Im letzten Schaubild für heute gibt es einen grundlegenden Unterschied zu den drei anderen. Während bisher das Guthaben entweder von jeder Stelle für sich oder dezentral auf den Karten verwaltet wurde, gibt es nun einen einzigen Server, der über das Guthaben auf der Karte Bescheid weiß. Ob dieser bei Uni oder Studentenwerk steht ist technisch egal, vermutlich würde er allerdings bei einer solchen Lösung bei der Universität landen.
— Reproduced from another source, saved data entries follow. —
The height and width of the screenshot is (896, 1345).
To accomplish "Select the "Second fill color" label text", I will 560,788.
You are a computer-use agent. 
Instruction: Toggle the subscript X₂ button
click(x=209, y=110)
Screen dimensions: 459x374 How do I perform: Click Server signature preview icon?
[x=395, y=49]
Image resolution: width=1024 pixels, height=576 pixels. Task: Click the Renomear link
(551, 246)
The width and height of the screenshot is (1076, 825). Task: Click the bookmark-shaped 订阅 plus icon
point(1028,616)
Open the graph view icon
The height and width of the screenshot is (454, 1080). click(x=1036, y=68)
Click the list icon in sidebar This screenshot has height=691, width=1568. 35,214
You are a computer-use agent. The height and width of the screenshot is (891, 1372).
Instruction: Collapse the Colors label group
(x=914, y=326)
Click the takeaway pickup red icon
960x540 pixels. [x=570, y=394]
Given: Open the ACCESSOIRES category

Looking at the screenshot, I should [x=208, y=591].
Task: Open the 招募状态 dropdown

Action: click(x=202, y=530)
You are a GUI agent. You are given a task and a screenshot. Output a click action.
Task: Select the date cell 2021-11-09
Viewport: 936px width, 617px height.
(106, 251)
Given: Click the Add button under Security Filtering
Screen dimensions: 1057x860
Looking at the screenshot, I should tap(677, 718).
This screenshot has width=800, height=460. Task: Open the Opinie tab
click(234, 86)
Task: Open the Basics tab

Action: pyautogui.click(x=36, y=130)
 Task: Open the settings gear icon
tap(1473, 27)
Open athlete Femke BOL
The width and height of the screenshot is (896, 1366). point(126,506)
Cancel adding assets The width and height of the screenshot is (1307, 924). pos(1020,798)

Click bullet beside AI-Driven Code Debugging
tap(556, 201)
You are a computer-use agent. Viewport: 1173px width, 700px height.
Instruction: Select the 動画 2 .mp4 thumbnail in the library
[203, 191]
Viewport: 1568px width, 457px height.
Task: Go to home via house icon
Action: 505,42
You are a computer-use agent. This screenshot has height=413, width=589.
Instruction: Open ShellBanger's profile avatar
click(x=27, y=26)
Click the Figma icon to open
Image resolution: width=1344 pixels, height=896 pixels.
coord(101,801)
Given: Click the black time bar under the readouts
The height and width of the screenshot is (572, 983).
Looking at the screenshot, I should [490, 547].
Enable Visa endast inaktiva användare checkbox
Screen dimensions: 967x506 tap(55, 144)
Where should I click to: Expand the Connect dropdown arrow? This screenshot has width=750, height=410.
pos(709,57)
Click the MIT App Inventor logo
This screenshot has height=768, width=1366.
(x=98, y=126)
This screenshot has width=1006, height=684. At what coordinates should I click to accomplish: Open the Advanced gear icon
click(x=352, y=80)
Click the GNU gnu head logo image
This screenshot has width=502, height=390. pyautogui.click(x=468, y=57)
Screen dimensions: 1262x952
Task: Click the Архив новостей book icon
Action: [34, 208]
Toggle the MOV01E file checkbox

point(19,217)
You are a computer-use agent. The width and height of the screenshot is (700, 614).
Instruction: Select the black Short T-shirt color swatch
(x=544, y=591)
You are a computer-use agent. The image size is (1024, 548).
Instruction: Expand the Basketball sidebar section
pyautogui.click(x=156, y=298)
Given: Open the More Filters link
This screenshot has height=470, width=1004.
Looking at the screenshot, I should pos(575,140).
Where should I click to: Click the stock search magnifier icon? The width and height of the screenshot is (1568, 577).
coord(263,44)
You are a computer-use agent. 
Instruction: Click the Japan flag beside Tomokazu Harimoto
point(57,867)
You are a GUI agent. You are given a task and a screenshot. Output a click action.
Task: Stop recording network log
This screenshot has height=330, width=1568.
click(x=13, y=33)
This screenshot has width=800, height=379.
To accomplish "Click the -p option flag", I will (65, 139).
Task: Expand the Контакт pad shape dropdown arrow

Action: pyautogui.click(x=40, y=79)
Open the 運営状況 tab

Dieser “Clearingserver” empfängt nun alle Buchungen aller Terminals und sorgt dafür, dass das Studentenwerk alle Beträge, die bei ihm mit Karte bezahlt werden, auch übermittelt bekommt.

1 Konto - online

(zum Vergrößern auf das Bild klicken)

Das Studentenwerk braucht gar nicht zu wissen, wer da jetzt eine bestimmte Buchung vorgenommen hat. Kritisch betrachten sollte man hier hingegen, dass die Uni Einblick in alle Buchungen bekommt, an denen sie eigentlich gar nicht beteiligt ist.

Vorteile

  • Einmal aufladen – überall bezahlen
  • Bei Kartenverlust kann Restguthaben gerettet werden

Nachteile

  • Bei einem Netzwerkausfall sind keine Buchungen mehr möglich
  • Was geht es die Uni an, wofür ich mein Geld in der Mensa ausgebe?
  • Wenn der Server den Geist aufgibt, sind die Guthaben futsch

Sonstiges

Natürlich sind auch Mischformen denkbar, etwa eine kombinierte Speicherung des Guthabens auf einem Server und auf der Karte. Was passiert, wenn die beiden Werte plötzlich unterschiedlich sind, ist allerdings unklar – vermutlich würde dann einfach der geringere der beiden Werte genommen.

Fazit

Die 1-Konto-offline-Lösung ohne Mitprotokollierung von ID oder Sonstigem wäre mir als Student am liebsten, auch wenn dann bei Kartenverlust halt 20 € oder so weg sind. Wenn das Guthaben unbedingt auf einem Server gespeichert werden muss, dann wäre es mir datenschutztechnisch lieber, wenn Uni und Studentenwerk ihre jeweiligen Konten getrennt verwalten würden.

  1. siehe der Artikel zu den Wahlen
  2. Sie haben doch sicher ein funktionierendes Backup?